2004年04月26日

香取潤一さん初優勝/ TBC第1戦

  北総マリンが運営する利根川やその支流を舞台に繰り広げられているトーナメント「TBC (Tonegawa Bass Club)」の今シーズン第1戦YAMAHAカップが4月26日、利根川にて開催された。この大会は、JBやW.B.S.に出場するアングラーも多数参戦していることで近年注目を集めている。今大会には141名中が参戦したが、76名がノーフィッシュで帰着。そんなタフな状況のなか、香取潤一さんは5尾で4403gをウエイイン。2位の春日喜行さんに約100gの差という僅差の勝負を制した。3位以下には浦田一哉さん、千葉隆さん、遠藤卓さんが入賞した。
(写真はプラクティス時に撮影)。


 香取潤一さんが4月18日のプラクティスで一番最初に向かったのは、今年からTBCの新エリアとして含まれた黒部川だった。北総マリン横のスロープから下流へフルスロットルで30分。黒部川水門をくぐると、ヨシ原とクイが乱立するフリッピング・サンクチュアリーが出現した。
 水門をくぐり、すぐにピッチングでショアラインを攻め出した。ほんの5投めくらいで1尾め(約1000g)を釣り上げた。2尾め(約1300g)をヒットさせるまでに要した時間はたったの5分。黒部川のポテンシャルは充分に伝わった。

 「プラとしては上出来だった」と語る香取さんは、4月25日の本戦を迎えた。前日の最終プラは諸事情のため行えなかった。1週間前のプラでは水温が18℃だった。毎日気温が上昇するなか、不安だったのかと訊ねると、「心配しても仕方がないと思ってました。プラで釣れたのはあのエリアだったし、僕にはあそこしかなかった。それを信じてやらないと、ダメじゃないかって」と、彼はどんな展開に転ぼうともすべてを受け止める覚悟でTBC第1戦に望んだ。  
 マイエリアに選んだのはプラで成果のあった黒部川だった。
 水門までの移動が30分。水門を開閉して黒部川に入るためにさらに30分。競技時間はおよそ7時間半。ということは、実際に釣りができるのは5時間半ということになる。
 香取さんににとってこのパターンは、安堵への自動ドアではなかった。いろんな意味で不利なコンディションが交差していても、彼はそれらを気合いと覚悟でもって扉をこじ開けようとした。水門の向こうにはどんな道が開けているのか。平坦な道ではあるまい。「新しい道」を模索する一選手としての願いは、得意とするメソッドで確実にバスを釣り上げることだった。

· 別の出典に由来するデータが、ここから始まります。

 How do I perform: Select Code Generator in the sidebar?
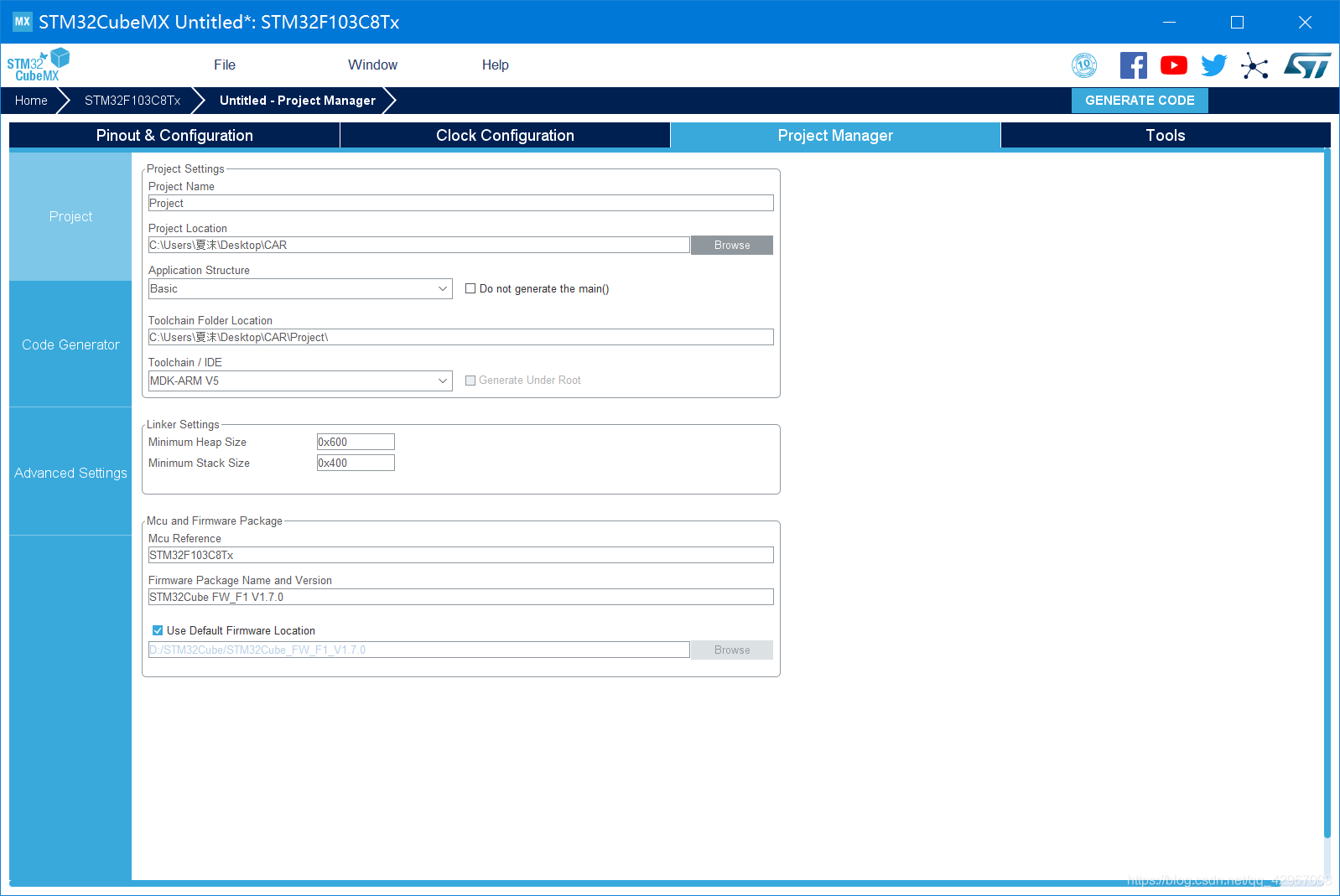(70, 344)
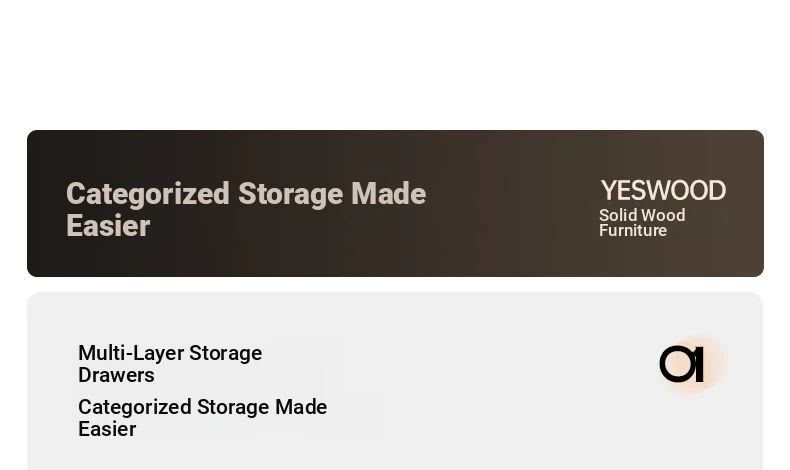790x470 pixels.
Task: Click the blank white area above banner
Action: 395,63
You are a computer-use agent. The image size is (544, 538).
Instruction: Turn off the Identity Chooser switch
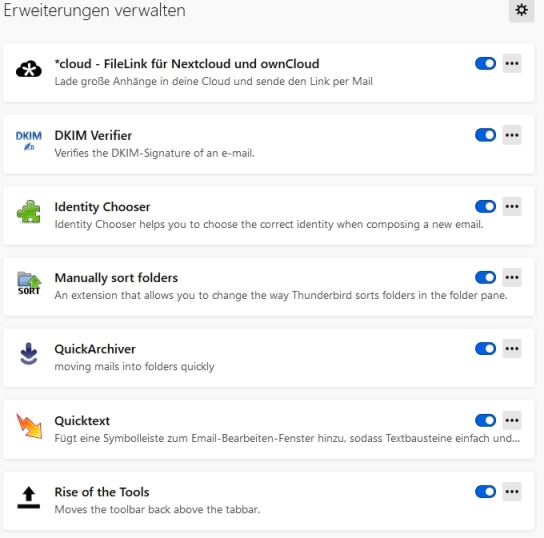[485, 206]
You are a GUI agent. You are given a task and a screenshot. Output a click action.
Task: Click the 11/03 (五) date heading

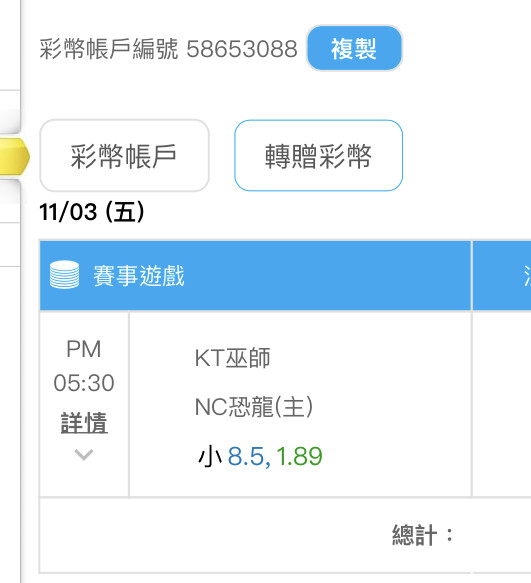pos(92,212)
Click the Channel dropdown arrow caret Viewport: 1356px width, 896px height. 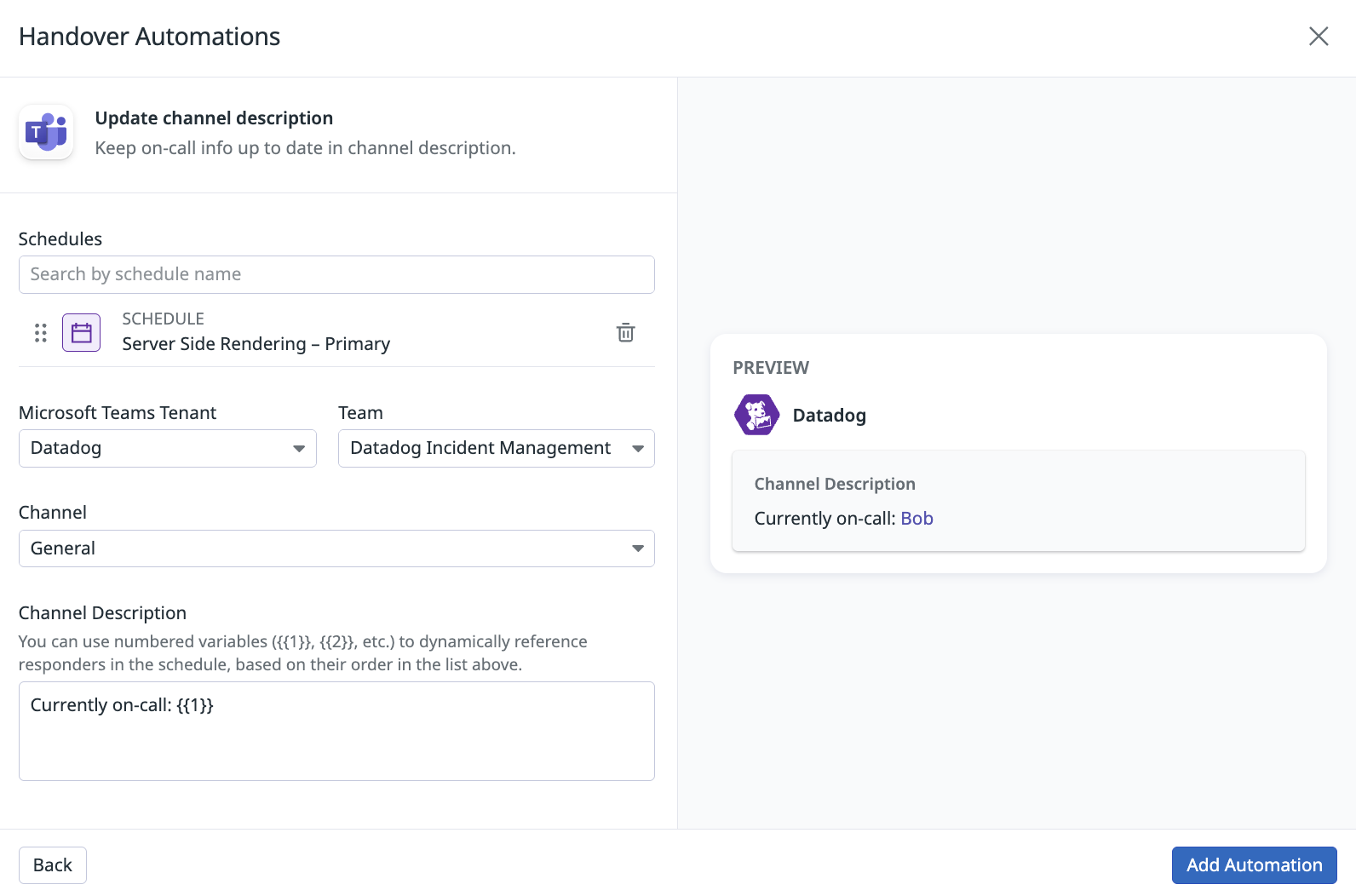pos(638,549)
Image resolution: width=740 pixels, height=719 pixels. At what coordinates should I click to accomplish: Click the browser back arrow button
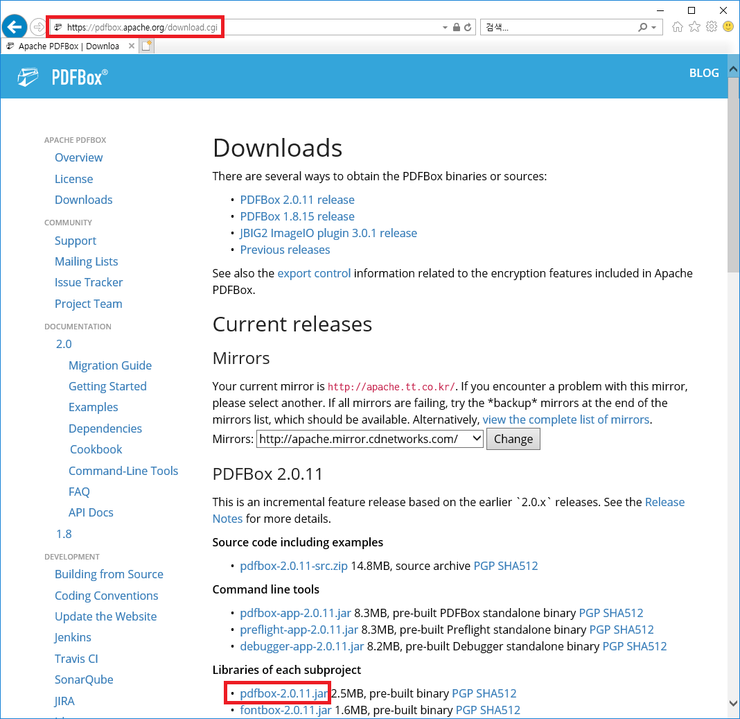click(x=14, y=27)
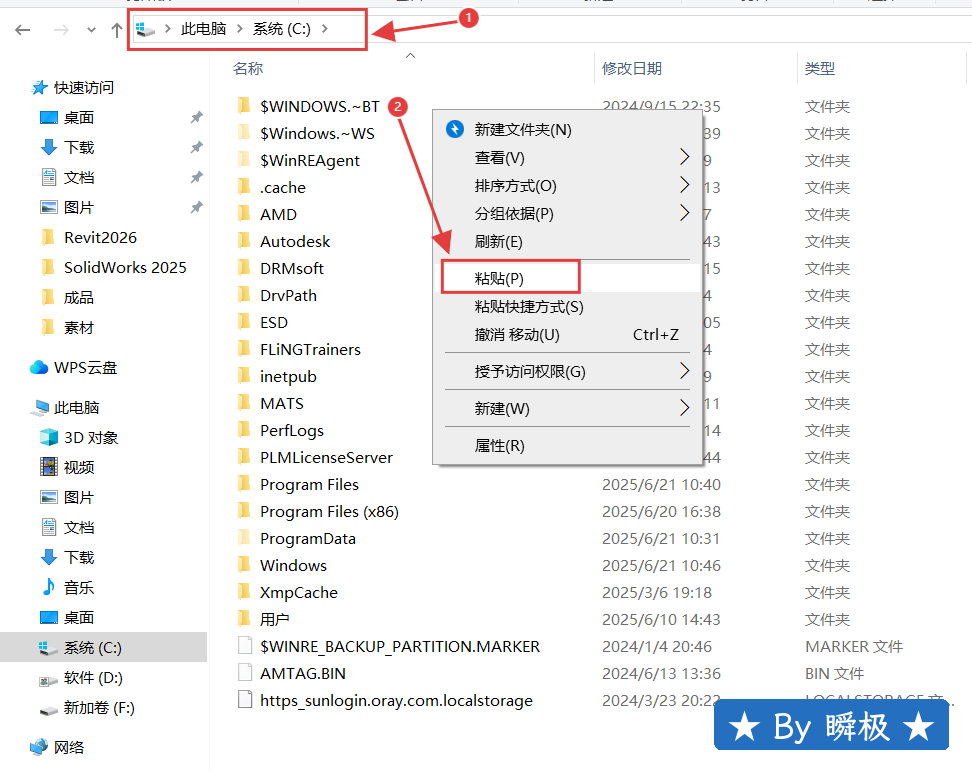Select 软件 (D:) drive
The width and height of the screenshot is (972, 772).
click(92, 677)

 本丸に乗り込んだ香取さんはマイゲームを成立させるべく、素早くピンスポットにルアーを押し込んでいった。強烈な集魚効果を持つパワーセント・カプセルをしみこませたヤマセンコーをフリッピング/ ウエッピングをメインに、パラマックス5inのライト・テキサスリグでフォローを入れた。
 バスを確実に取れると信じた黒部川の第1級ストレッチを1回流すのにおよそ30分。この最初の30分で彼は2尾のバスを釣り上げた。その後、4往復(2時間)でリミットメイクに成功した。この日の釣果を支えたのは、前日から低下した気温にあったかもしれないと香取さんは言う。「ずっと天気がよかったから、水温は上がりっぱなしでしょ。だから、少し上昇を抑える何かがあってもいいと思った。気温が下がっても、あのエリアにいるバスはアシに付いてますから、タイトに攻めれば釣れるし、どこかに行ってしまう心配はなかった。スローに見せてやれば釣れた感じでした。あとは、時間的なタイミングで」とパターンの裏を述べている。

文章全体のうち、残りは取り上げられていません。